Originally Posted by goboatingnow
Ferro = bluewater you're having a laugh mate. The impact resistance of ferro is appalling. Dave.
No mate, it's theory vs. observation. I know about the impact resistance figures and they don't look good. That's the theory. But I've also seen the damage caused to a ferro vessel by hammering against rocks over a four day blow. That's the observation.
The entire starboard bow section was severely damaged but the boat did not sink. Anything other than metal or ferro-cement would have been holed and gone to the bottom in the first few hours or quicker.
The secret for its survival was the way it was holed and the way it leaked - and that is why I said "and maybe ferro".

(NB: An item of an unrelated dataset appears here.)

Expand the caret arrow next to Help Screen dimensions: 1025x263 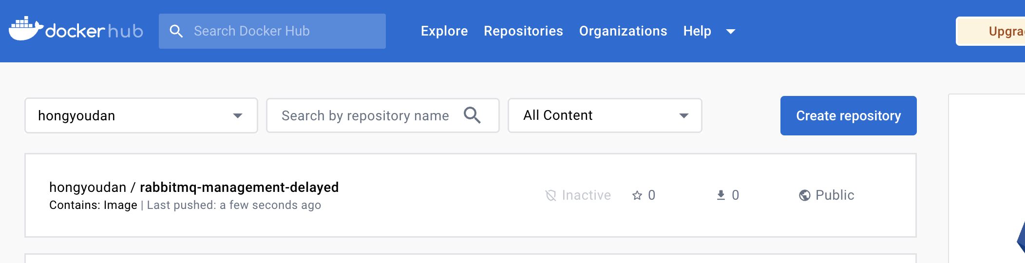(731, 32)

What happened is that the impact crushed the hull
as the theory predicted but it didn't create a big clean hole for the water
to rush in. Instead, all the cement compound bits and pieces were largely contained within the ferro structure, and the water seeped in rather than rushed in.
And the inflow was therefore easily kept up with by the bilge
pumps. Further, because the inflow was moderated, the crew managed to stuff the wound with towels and other objects such that the inflow was virtually abated.
When conditions eased, they were able to motor
off the rocks and to the yard, where the repairs
were made. I observed these repairs
and have posted about them elsewhere on this forum. I was amazed by the simplicity and cheapness with which the repairs were made, and it was then that I first considered getting a ferro myself.
Another tale of interest... I spoke to a fellow club member
just yesterday as it happens who once owned a sistership to mine, and he told of how he picked it up for a mere $14K. It had shortly prior been sold in Adelaide to a Sydneysider for $85K and a delivery skipper
was taking it around the coast.
Seems he anchored inadvisedly outside Port Phillip Bay and went aground on rocks. Same story - it remained afloat with the same sort of seepage wound.
company wrote it off and the $14K bid won it for this bloke. He simply patched it with a beach sand mix, then set sail into Melbourne to fix it properly. The ferro parts
looked brand new, like it was stainless, and only needed straightening. Simple, cheap
and logical and it wasn't long before he again had an $85K boat.
For a great boatbuilding material, it's had some terrible press. And the desk engineers with their 'impact resistance' figures don't help; like the weatherman, they should try looking out the window.